Als gevolg van een samenwerking met de Rijkdienst voor het Cultureel Erfgoed (RCE) reisden drie Archeologie- studenten van Leiden Universiteit in januari 2024 af naar Suriname om samen met studenten van de Bachelor- en Masteropleiding Geschiedenis van de Faculteit der Humaniora een vervolgonderzoek uit te voeren op plantage Esthersrust, onder leiding van archeoloog Santosh Singh. Het doel was om kennis en ervaring op het gebied van archeologie en erfgoed met elkaar uit te wisselen en een expositie over de geschiedenis en archeologische bevindingen van plantage Esthersrust neer te zetten.

Glazen flessen gebruikt voor diverse doeleinden verzameld op Esthersrust (Foto: Akaash Jhinkoe, 2024).

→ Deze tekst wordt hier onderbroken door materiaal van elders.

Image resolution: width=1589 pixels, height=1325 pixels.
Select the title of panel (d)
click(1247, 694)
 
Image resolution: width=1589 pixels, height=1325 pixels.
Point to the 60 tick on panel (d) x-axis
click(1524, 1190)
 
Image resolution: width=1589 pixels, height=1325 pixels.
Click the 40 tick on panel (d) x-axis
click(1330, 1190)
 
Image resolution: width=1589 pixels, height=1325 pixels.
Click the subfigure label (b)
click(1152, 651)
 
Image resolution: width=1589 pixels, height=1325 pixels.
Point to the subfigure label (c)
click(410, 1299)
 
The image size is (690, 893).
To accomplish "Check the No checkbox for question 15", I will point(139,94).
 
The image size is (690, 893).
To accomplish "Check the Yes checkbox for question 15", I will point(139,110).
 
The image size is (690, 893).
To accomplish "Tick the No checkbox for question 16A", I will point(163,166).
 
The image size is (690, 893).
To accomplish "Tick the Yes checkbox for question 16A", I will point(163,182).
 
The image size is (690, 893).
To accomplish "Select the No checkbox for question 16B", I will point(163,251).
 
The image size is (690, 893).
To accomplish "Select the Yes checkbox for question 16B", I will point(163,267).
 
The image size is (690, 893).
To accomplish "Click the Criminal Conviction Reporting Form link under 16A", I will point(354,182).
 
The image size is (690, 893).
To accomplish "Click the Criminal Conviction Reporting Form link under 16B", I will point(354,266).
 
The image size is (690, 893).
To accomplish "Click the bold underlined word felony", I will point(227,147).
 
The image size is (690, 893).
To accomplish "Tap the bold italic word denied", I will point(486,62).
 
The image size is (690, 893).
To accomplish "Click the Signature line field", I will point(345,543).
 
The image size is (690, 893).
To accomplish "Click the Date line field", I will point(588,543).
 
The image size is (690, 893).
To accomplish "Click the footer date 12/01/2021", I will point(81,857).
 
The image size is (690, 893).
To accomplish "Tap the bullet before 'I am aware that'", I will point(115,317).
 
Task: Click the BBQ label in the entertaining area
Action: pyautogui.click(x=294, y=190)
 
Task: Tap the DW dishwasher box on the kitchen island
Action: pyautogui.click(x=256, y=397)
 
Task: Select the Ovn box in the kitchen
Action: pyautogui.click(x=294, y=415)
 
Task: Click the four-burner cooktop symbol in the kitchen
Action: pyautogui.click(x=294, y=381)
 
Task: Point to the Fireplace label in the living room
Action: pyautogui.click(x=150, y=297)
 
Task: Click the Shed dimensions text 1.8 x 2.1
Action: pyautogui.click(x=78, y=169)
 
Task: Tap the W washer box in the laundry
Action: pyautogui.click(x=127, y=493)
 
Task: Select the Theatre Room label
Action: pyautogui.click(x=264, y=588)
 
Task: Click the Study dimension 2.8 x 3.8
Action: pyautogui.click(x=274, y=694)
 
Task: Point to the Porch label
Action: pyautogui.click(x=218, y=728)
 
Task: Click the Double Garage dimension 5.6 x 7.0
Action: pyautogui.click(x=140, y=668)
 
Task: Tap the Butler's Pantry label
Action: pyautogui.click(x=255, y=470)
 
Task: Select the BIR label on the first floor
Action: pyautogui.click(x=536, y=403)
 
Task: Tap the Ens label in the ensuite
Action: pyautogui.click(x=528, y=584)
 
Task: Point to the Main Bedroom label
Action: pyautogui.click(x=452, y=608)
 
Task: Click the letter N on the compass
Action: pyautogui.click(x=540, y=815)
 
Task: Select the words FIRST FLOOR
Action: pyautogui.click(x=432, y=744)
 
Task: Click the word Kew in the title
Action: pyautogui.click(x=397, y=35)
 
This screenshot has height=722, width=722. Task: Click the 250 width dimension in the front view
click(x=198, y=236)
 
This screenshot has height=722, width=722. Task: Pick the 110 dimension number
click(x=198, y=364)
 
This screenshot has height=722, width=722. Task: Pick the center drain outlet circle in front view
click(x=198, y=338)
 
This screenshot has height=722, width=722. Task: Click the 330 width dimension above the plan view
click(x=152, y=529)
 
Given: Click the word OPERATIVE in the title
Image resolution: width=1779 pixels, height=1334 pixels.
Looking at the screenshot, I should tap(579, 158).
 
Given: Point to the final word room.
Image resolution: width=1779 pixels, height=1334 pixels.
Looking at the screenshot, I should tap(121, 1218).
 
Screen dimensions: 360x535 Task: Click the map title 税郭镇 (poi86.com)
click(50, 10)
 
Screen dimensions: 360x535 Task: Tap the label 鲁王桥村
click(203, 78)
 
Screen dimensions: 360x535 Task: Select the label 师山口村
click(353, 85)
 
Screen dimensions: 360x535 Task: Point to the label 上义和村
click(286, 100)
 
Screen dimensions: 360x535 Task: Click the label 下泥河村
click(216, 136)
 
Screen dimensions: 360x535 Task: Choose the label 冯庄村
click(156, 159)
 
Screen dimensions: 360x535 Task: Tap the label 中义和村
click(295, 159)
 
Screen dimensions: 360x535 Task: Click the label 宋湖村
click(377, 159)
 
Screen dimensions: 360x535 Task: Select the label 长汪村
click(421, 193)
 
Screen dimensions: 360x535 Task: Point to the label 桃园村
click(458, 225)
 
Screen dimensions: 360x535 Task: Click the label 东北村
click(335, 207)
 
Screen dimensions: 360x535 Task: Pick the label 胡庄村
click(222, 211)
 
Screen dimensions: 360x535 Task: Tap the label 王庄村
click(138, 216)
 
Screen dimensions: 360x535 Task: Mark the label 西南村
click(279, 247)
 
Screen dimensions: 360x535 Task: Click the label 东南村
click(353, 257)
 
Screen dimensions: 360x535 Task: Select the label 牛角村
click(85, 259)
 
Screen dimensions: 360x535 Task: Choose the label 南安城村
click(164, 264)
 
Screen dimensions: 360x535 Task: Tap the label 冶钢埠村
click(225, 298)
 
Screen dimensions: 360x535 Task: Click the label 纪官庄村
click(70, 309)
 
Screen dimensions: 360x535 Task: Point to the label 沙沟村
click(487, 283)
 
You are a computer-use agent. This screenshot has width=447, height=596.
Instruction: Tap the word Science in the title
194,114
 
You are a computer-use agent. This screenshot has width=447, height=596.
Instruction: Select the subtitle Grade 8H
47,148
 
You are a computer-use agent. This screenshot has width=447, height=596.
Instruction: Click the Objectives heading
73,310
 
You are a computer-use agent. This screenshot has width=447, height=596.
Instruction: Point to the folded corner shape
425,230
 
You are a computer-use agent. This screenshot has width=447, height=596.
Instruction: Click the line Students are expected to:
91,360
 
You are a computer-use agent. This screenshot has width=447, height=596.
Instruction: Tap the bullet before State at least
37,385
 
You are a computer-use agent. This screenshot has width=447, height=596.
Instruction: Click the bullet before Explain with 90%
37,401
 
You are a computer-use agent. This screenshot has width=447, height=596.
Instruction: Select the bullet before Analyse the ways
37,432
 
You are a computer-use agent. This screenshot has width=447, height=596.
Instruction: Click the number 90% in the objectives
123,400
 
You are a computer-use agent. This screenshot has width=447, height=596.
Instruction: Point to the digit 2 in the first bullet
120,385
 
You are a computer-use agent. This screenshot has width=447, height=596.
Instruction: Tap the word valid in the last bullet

Met behulp van een documentaire, slideshows, foto’s, panelen met historische informatie over de katoenplantage, posters met informatie over archeologie en erfgoed, een tijdslijn over de opkomst en neergang van de plantage en de archeologische vondsten, die tijdens de verschillende onderzoeksperiodes waren verzameld en gedocumenteerd, is er een beeld gegeven over het archeologisch onderzoek, de reis van en naar Esthersrust, maar ook de bevindingen en interpretaties van de uitgevoerde onderzoeksprojecten door de jaren heen. Met de expositie hebben bezoekers kennis opgedaan over de historische en archeologische waarde van deze bijzondere archeologische vindplaats, informatie kunnen vergaren over de economische positie van de plantage- eigenaren en de sociale positie van de slaven voor en na de emancipatie. Via de materiele en immateriële overblijfselen is een indicatie verkregen hoe de 19de -eeuwse katoenplantage eruit zal hebben gezien.

Drone foto van het bakstenen structuur van het voormalige katoenfabriek te Esthersrust dat bij eb tevoorschijn komt (Foto: Steven Pherai, 2024).

De expositie ‘Esthersrust: katoen aan de kust’ was van 22 januari tot en met 27 januari 2024 te bezichtigen in het NAS en zal later in het jaar permanent komen te staan in het Bakkie Museum.